Bankruptcies among high street chains in the UK are becoming an all too familiar sight with household names, such as Thomas Cook and Mothercare going under in 2019, and many companies anticipating financial difficulties as a result of the COVID-19 outbreak, and the recession that is predicted to follow.
Bricks and mortar stores had already been struggling to compete against the new online giants. For many, the COVID-19 pandemic and the resulting lockdown was the final straw.
As with the collapse of Thomas Cook last year, the IP assets owned by those companies are likely to be sold during the process of liquidation for considerable sums.
Buying and selling IP: key issues to consider
As Trademark Attorney Alastair Rawlence explains, IP and brand value represent one of the most valuable assets of any company, and can survive bankruptcy if managed appropriately. However, there are some specific issues to consider when seeking to buy (or sell) IP when a business goes under or is being restructured. In particular, Alastair recommends considering the following questions:
- Are the IP rights up to date?
Ensuring that ownership/chain of title is up to date is important in every type of IP transaction. Despite tight deadlines, you need to make sure you're buying what you think you're buying. Here, it is important to bring in a specialist to conduct a due diligence exercise over the IP assets, if possible pre-acquisition.
If for reasons of confidentiality or speed it is not possible to conduct the IP audit prior to completion, it should be done at the earliest opportunity. Transfer of all IP assets (see below) needs to be dealt with equally promptly, especially if the company ceases to exist and it is no longer possible for them to sign any relevant documents.
- Is the IP portfolio complete/necessary?
Having reviewed the records and cross-referenced them with other data resources, an analysis of the scope of protection should be undertaken to identify key rights and any that are not required. Even in well-maintained portfolios, there are gaps in protection, usually with good reason, which need to be identified and the possibility of obtaining protection reassessed.
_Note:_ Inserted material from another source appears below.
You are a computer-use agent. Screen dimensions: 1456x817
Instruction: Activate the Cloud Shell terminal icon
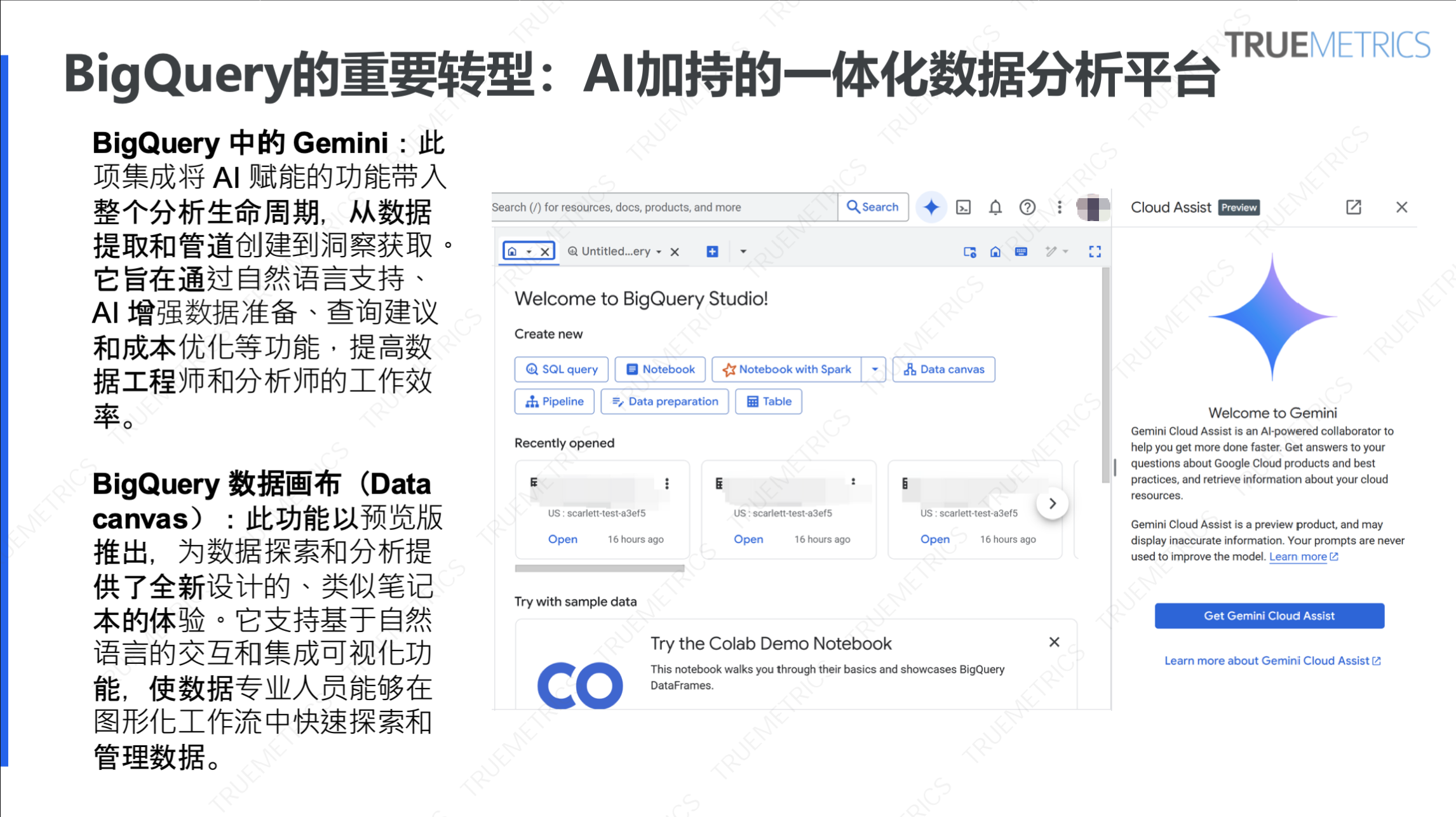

Likewise, the buyer should request a schedule of registered IP rights and pending applications. It is vital that this includes information relating to upcoming deadlines, e.g. renewals, oppositions etc.
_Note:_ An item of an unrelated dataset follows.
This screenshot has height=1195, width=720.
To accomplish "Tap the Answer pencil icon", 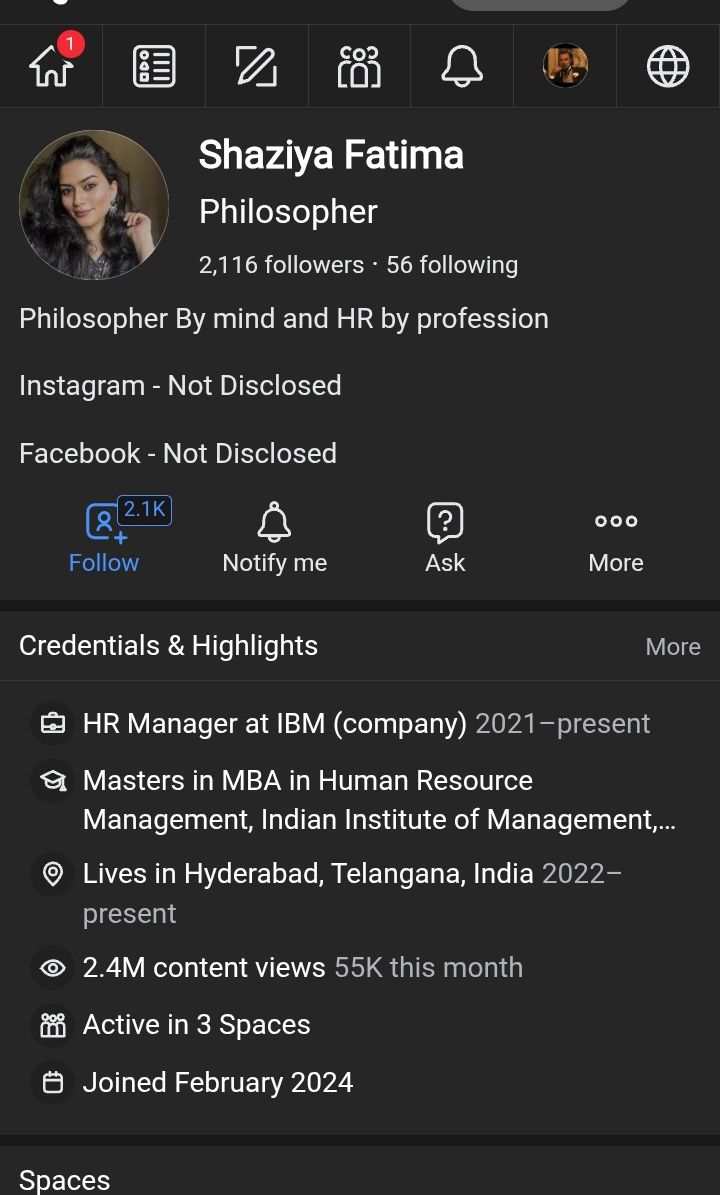I will click(257, 66).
Not all IP is a registered right and so an assessment of all company documents will generally be needed to locate other rights, such as copyright or confidential information, licences or distribution rights.
- Are there any ongoing IP disputes?
Make sure that you get good advice on any ongoing IP disputes. Any formal deadlines need to be monitored and the local address for service redirected to forward relevant correspondence to the new owner or their representative, so that nothing goes astray.
- What will be the cost of recordals?
When IP changes hands, records need to be updated at the relevant registries if the rights are to be properly maintained and enforced. If you are dealing with the acquisition of a largish IP portfolio, it’s advisable to take advice on the necessary recordal costs in advance, which can be high.
Rights need to be brought up to date as soon as possible after the acquisition, so it’s important to assess the cost in advance to avoid any delay. If you do not record the changes straightaway, obtaining signatures from the seller will become more difficult as time passes and, in the case of liquidation, can become impossible.
Post-completion: Act quickly
Where an IP portfolio has been purchased following liquidation, there will be limited time to ensure a smooth transfer, so it’s important to act quickly. However, updating IP ownership is not always a simple procedure, and there are a number of potential risks and pitfalls that need to be properly managed and overcome. This is even more the case during the current pandemic, given that many of the strict formalities that are enforced by the different patent and trademark offices are subject to change, at least insofar as certified documents and timescales are concerned.
Accordingly, it is sound practice to use an expert team that can safely and cost-effectively manage such a project through to completion. If you choose to utilise internal resources, consider their qualifications and existing workloads; if you choose to recruit outside support, try to balance experience, expertise and cost. Although the process is complicated, it is easier to manage if the correct support is in place.